Open the Data Export dialog. You can export currently selected data in various formats. See Data Export documentation.

Table Snapshot

Duplicate current result table into new read only window. You can compare data versions etc. with it.

Go to line number

This button pops up a dialog to select a row number. It will select the first field of that row and scroll the Data Viewer to make it visible.

Display Types

Full View

Display data as a table. It's the most common view on SQL results.

Item View

Clicking on the Item View tab will display the Item View for the currently selected row (the tab is disabled when there is no current row). Double-clicking on a row number in the Full View will open the Item View for that row.

The Item View displays only one row at a time, but with more space to edit each field. The navigation buttons at the right move to the first, previous, next, and last row respectively, and are disabled if you are already at that row. There are also buttons to overwrite the selected field with a NULL or to open the Advanced Editor. You can also use the go to line number button. This view is now fully editable and synchronised with the Full View. If you are using NULL higlighting, the NULL alias will disappear if you click on a NULL field, so that you can type something in there: this only happens with editable tables.

Script Output

Describe action results and Run As Script from SQL Editor results are listed in this tab. It is automatically selected if you run a script.

Data Editor

Basic data editing is handled directly in the table cell, invoked by double-click on the field or Ctrl+Space when a field is selected.

Important

Remember that Sqlite recognizes NULL and empty string as two independent values. So inserting an empty string does not mean you are inserting a NULL. Use NULL buttons to do it.

Simple Data Editor

Line edit.

Simple strings can be edited in this widget.

Set NULL Ctrl+Alt+N

Set the cell to the real NULL value.

Advanced Editor Ctrl+Alt+E

Open advanced editor (also known as Multiline Editor). This allows you to edit multi line texts, BLOBs and the other special data formats.

Advanced Editor

This dialog is designed because the Simple Editor cannot handle advanced features comfortably.

Advanced Data Editor

When you accept changes in this dialog with OK button, only the result of the active tab will be promoted to the Data Viewer. If the Insert NULL option is checked, only NULL is inserted. As usual the commit button then has to be used to promote the changes into the database.

Text tab

Full plain text editor. There is no rich text support.

Blob tab

Content of chosen file will be transferred into the cell as is. No data transformations are performed. Original value of the cell can be saved into local file with Save... button.

Date to String tab

A helper wizard for storing date and time in string values.

Important

Consult Sqlite manual for date and time issues.
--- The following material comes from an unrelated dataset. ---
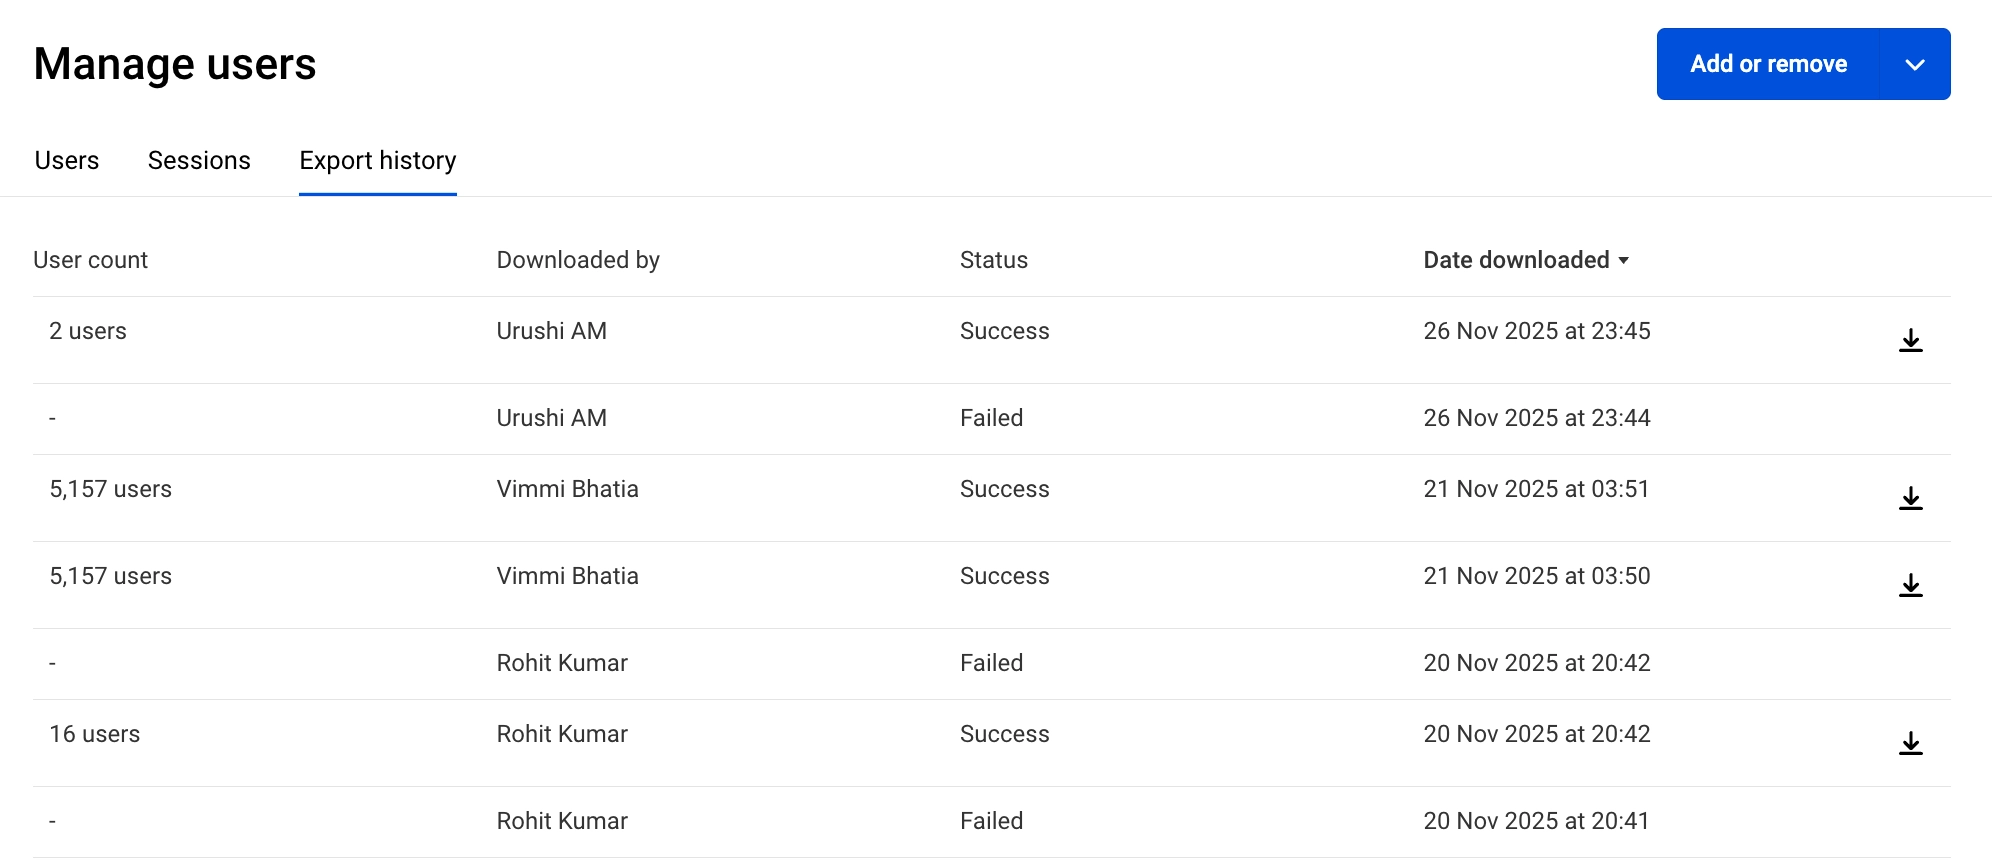Click the Manage users page heading
The width and height of the screenshot is (1992, 866).
pos(175,64)
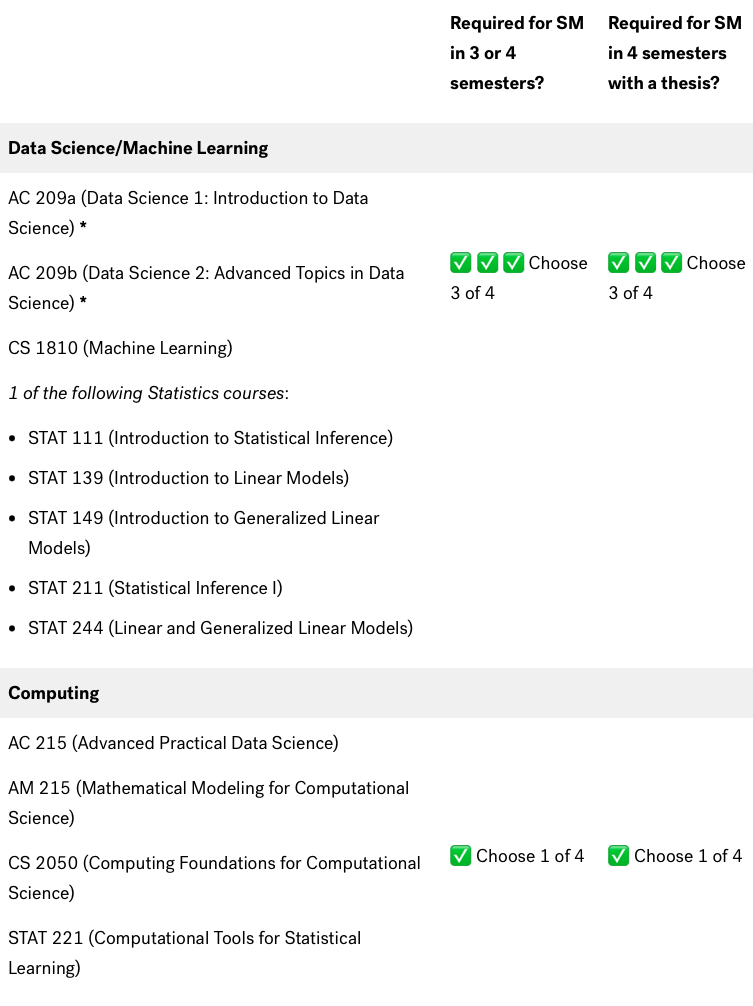
Task: Click STAT 244 Linear and Generalized Linear Models
Action: click(x=221, y=628)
The Date item in this form can be set with pop-up calendar.

The String Format should be set with date time transform mask. Consult Qt4 documentation to explain its codes.

Example 7.2. Date to String

dd.MM.yyyy hh:mm.ss will produce e.g. "24.12.2007 18:30:45"

Fetching the data

Sqliteman can use progressive (step-by-step) fetching of data in the result set. This means that you don't need to wait until all data are transferred from database file to this result table.
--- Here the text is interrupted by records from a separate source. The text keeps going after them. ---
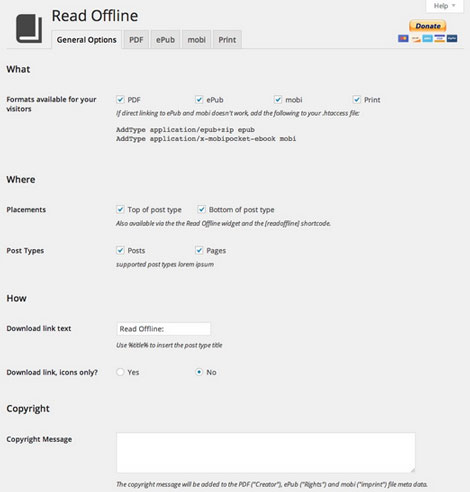Open the Print settings tab
Viewport: 470px width, 492px height.
click(227, 40)
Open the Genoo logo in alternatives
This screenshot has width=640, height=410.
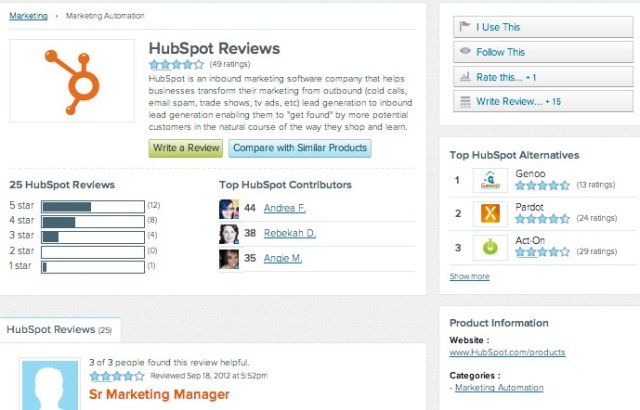(x=490, y=180)
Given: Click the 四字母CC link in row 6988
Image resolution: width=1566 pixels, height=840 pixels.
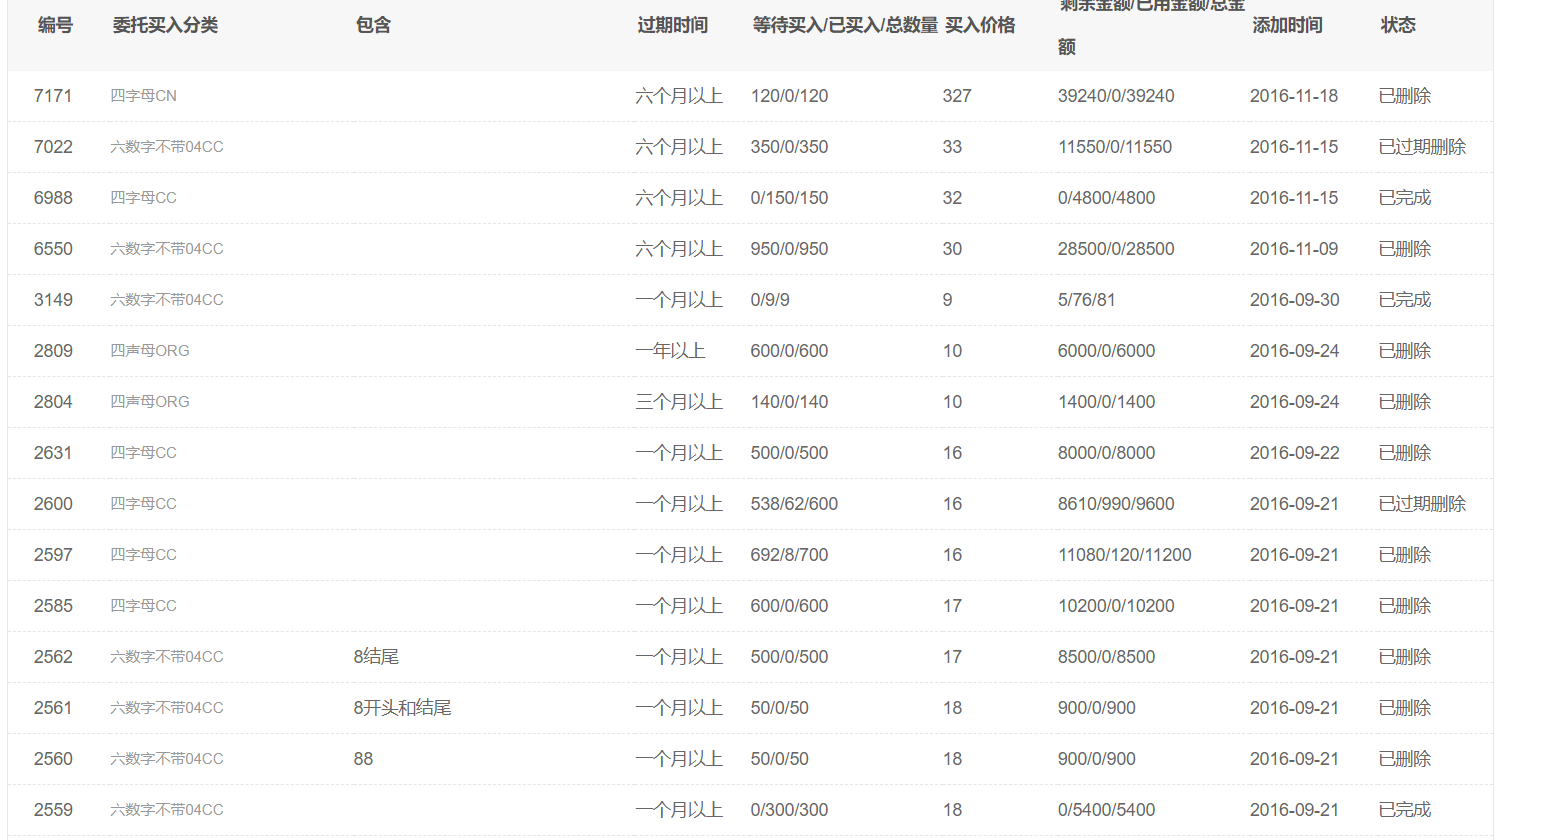Looking at the screenshot, I should pyautogui.click(x=143, y=198).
When you call a select statement from table with e.g. thousands of rows only the first part of rows is physically fetched. Remaining rows are available on demand - scrolling down in the result table will perform next fetch.

Message in the error log widget will inform you about this situation:

More rows can be fetched. Scroll the result set for more rows and/or read the documentation.
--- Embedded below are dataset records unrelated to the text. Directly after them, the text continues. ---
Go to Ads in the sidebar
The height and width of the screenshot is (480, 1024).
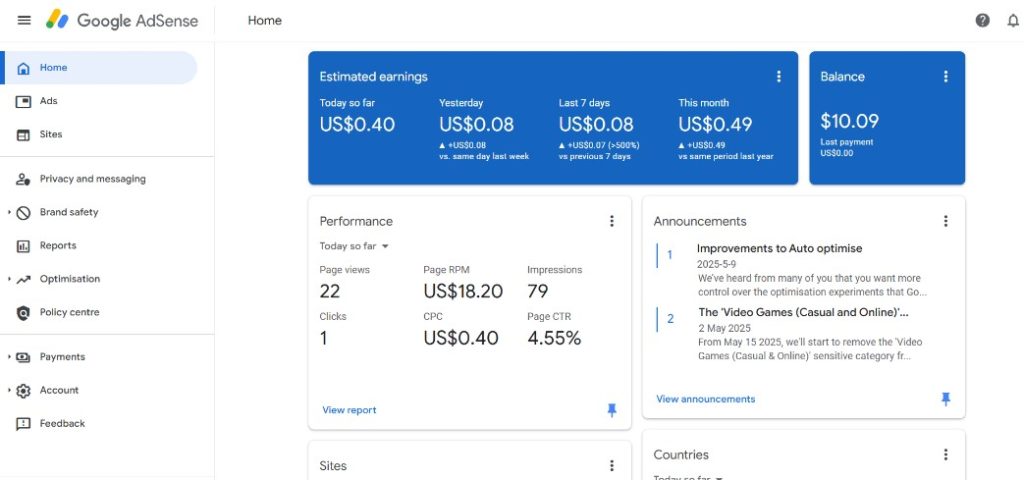tap(48, 101)
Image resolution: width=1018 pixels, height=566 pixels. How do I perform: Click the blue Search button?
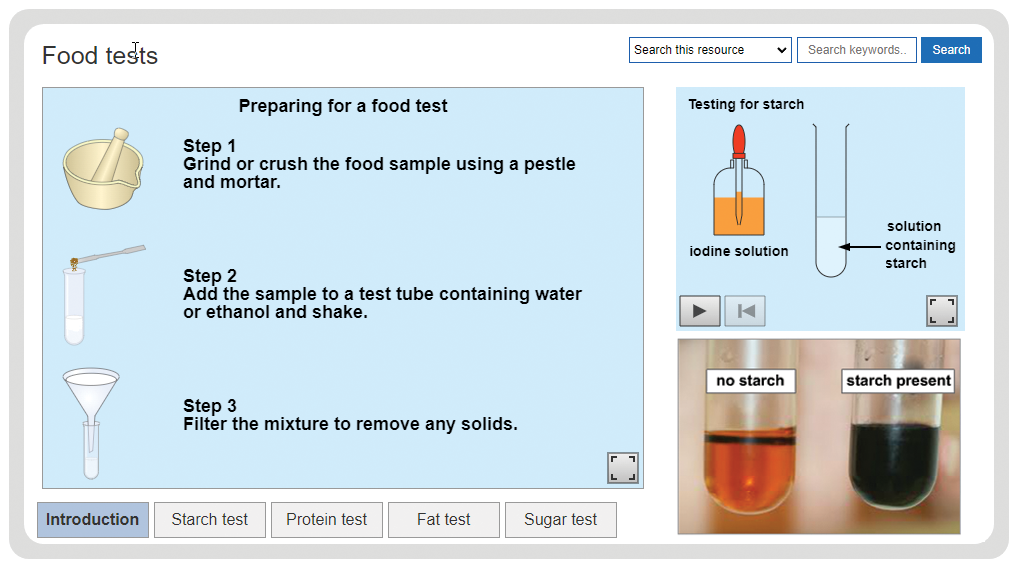pyautogui.click(x=951, y=50)
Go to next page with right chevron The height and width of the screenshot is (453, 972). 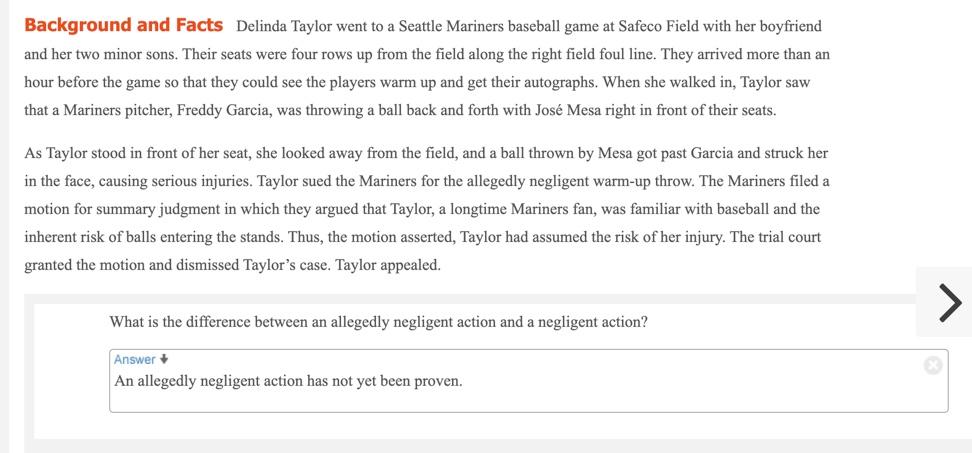(x=950, y=303)
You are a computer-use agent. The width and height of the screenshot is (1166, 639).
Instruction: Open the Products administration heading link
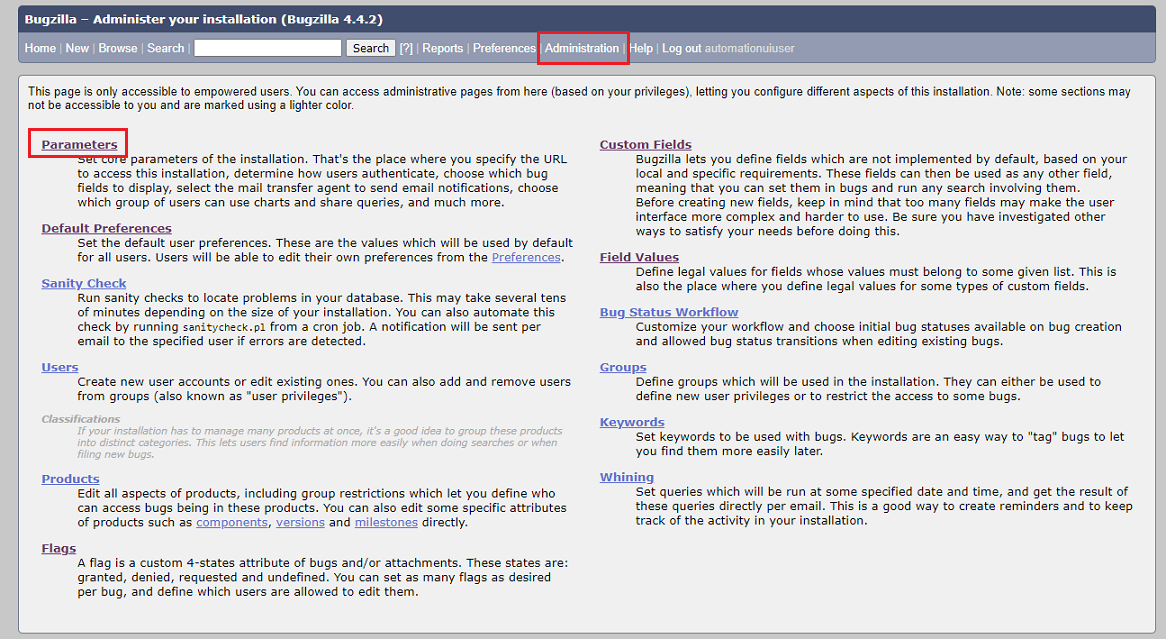[70, 479]
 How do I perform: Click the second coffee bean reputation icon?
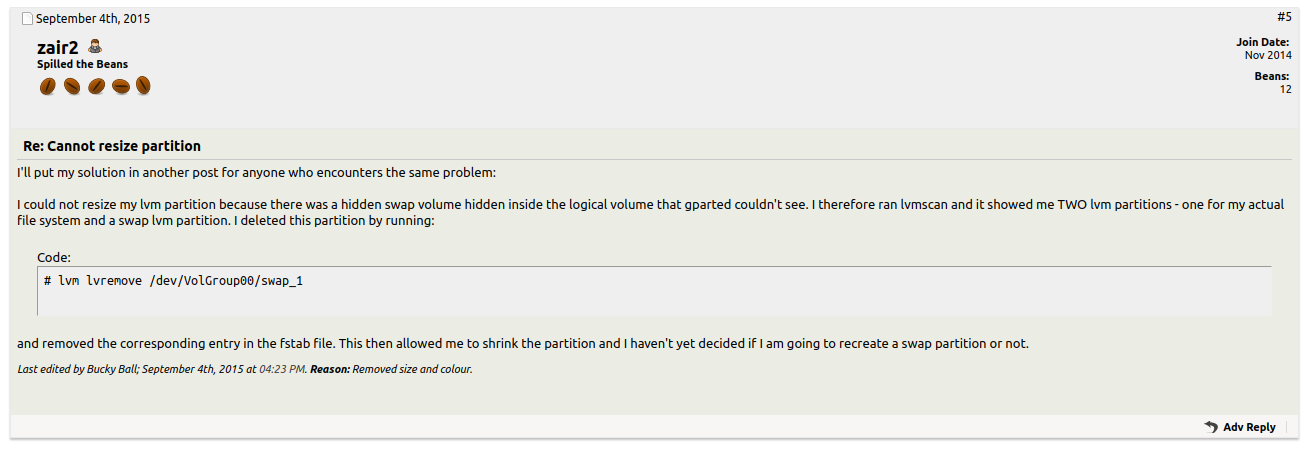click(71, 87)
Alternatively you can set a preference to read all of a table when opening it: this can be more convenient on a fast computer with plenty of memory.

Incremental Search

If you select a column by clicking on the column name at the top, and then type characters, Sqliteman will do an incremental search on the data in the selected column. The view will be scrolled so that the first matching row is visible, at the top of the window unless there are not enough rows below it to fill the window. This works best with a sorted column, but Sqliteman will do the search anyway.